- Exercise materials -
┌──
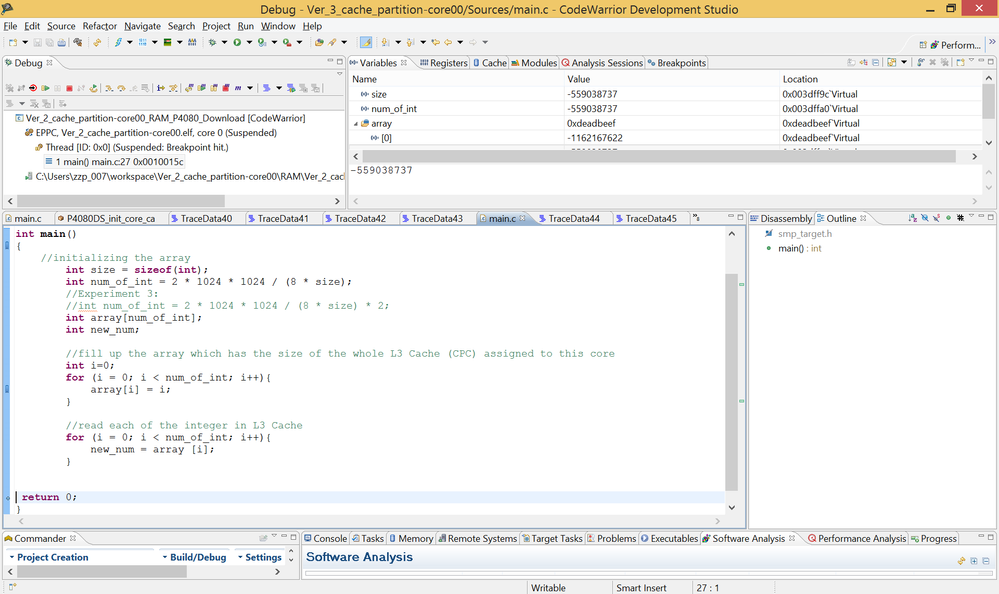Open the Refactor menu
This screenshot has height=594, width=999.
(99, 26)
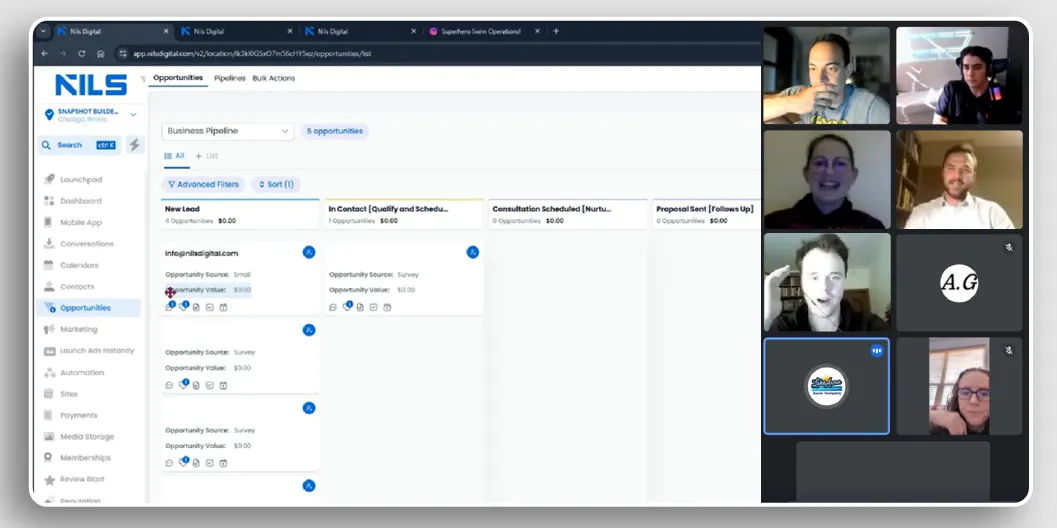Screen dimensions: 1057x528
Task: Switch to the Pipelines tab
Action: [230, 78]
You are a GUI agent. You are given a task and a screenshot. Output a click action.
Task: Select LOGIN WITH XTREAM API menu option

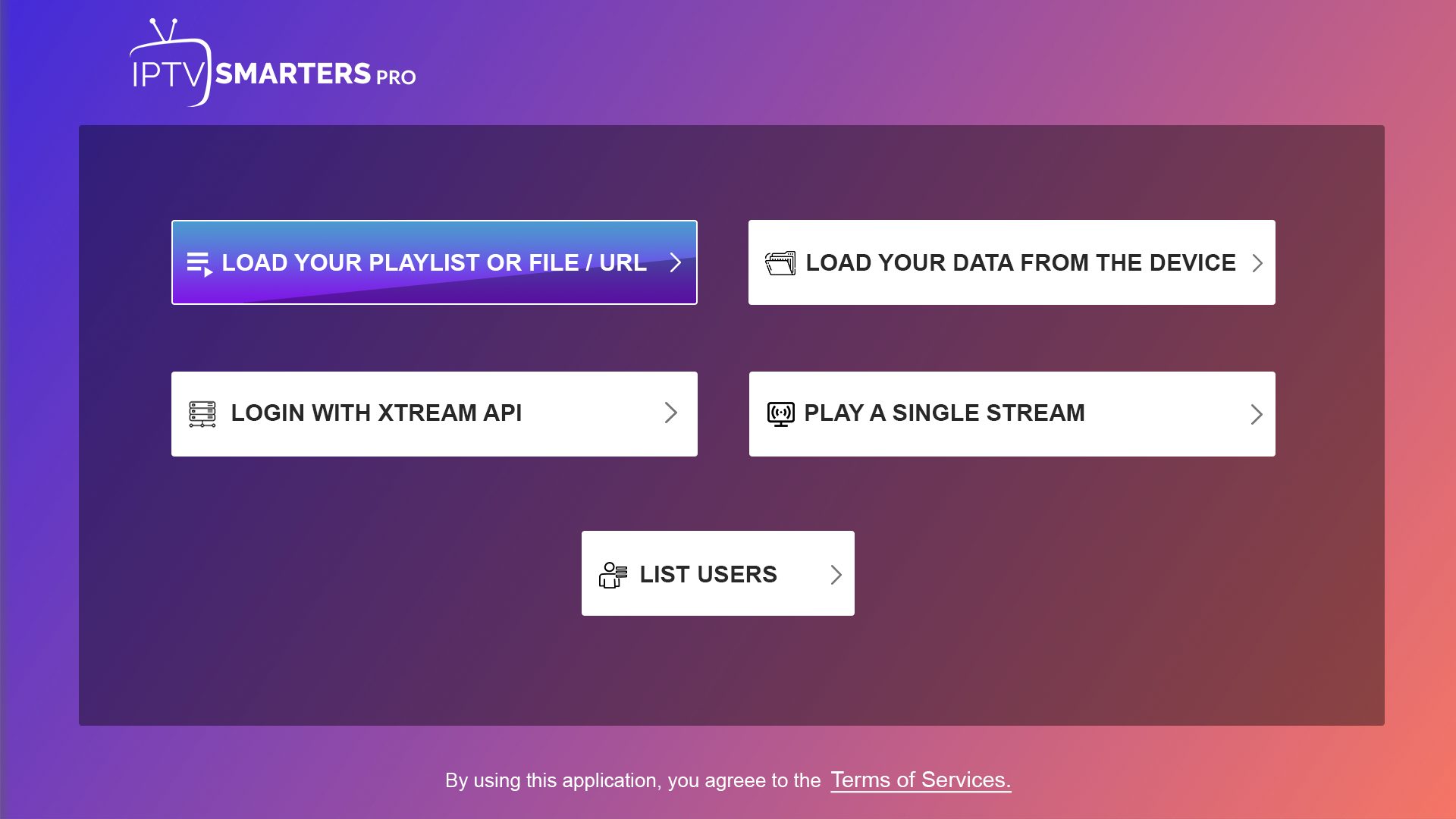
└──
- Problem to work on -
The result should hold only the lines from the line with "You are a GUI" through the final line of the records above, copied exactly, with pictures left out.

- Solution to this exercise -
You are a GUI agent. You are given a task and a screenshot. Output a click action.
Task: Select LOGIN WITH XTREAM API menu option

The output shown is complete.